── WORKING DATA ──

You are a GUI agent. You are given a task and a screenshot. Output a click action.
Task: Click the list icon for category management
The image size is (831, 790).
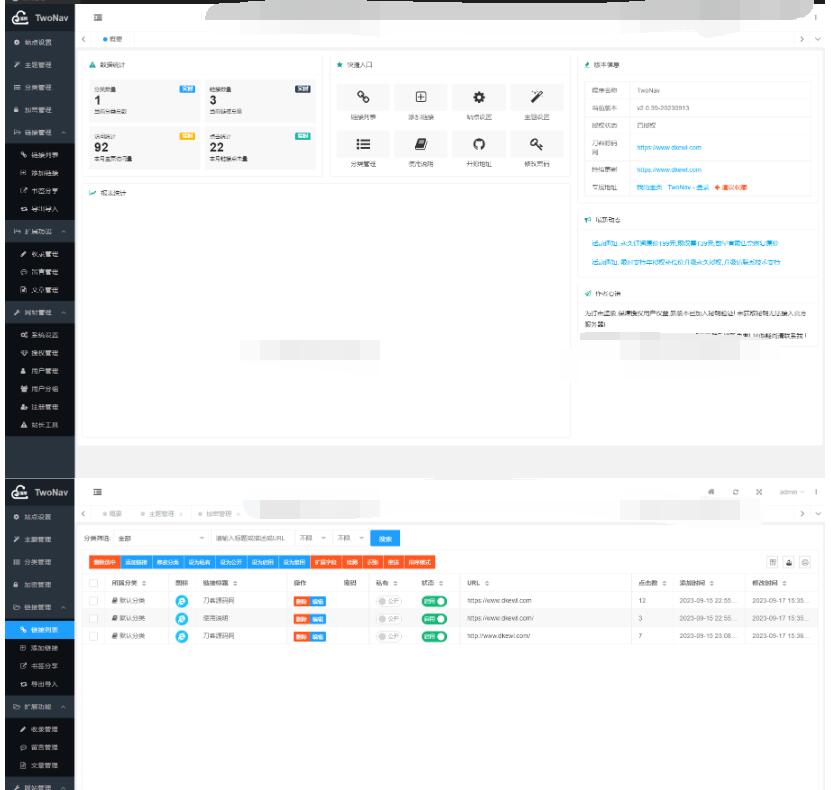pos(365,146)
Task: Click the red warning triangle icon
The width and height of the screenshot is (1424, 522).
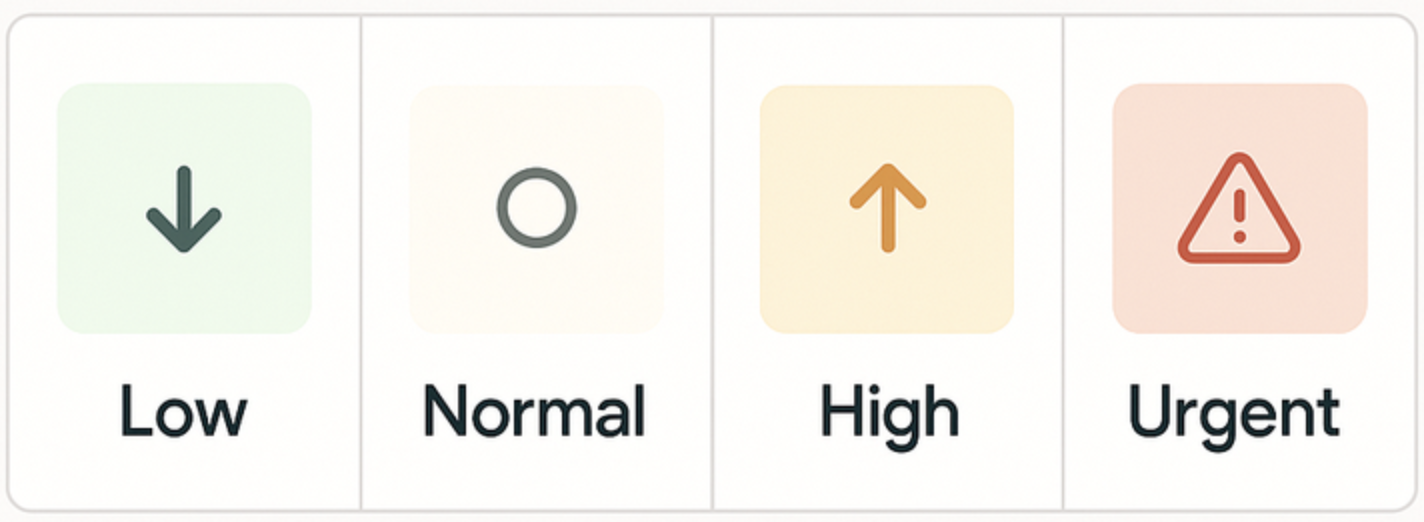Action: pyautogui.click(x=1239, y=212)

───

* [TASK TO COMPLETE]: Every line above in which the word "icon" occurs is to be copied.

* [REPLY TO THE TASK]:
Task: Click the list icon for category management
Task: Click the red warning triangle icon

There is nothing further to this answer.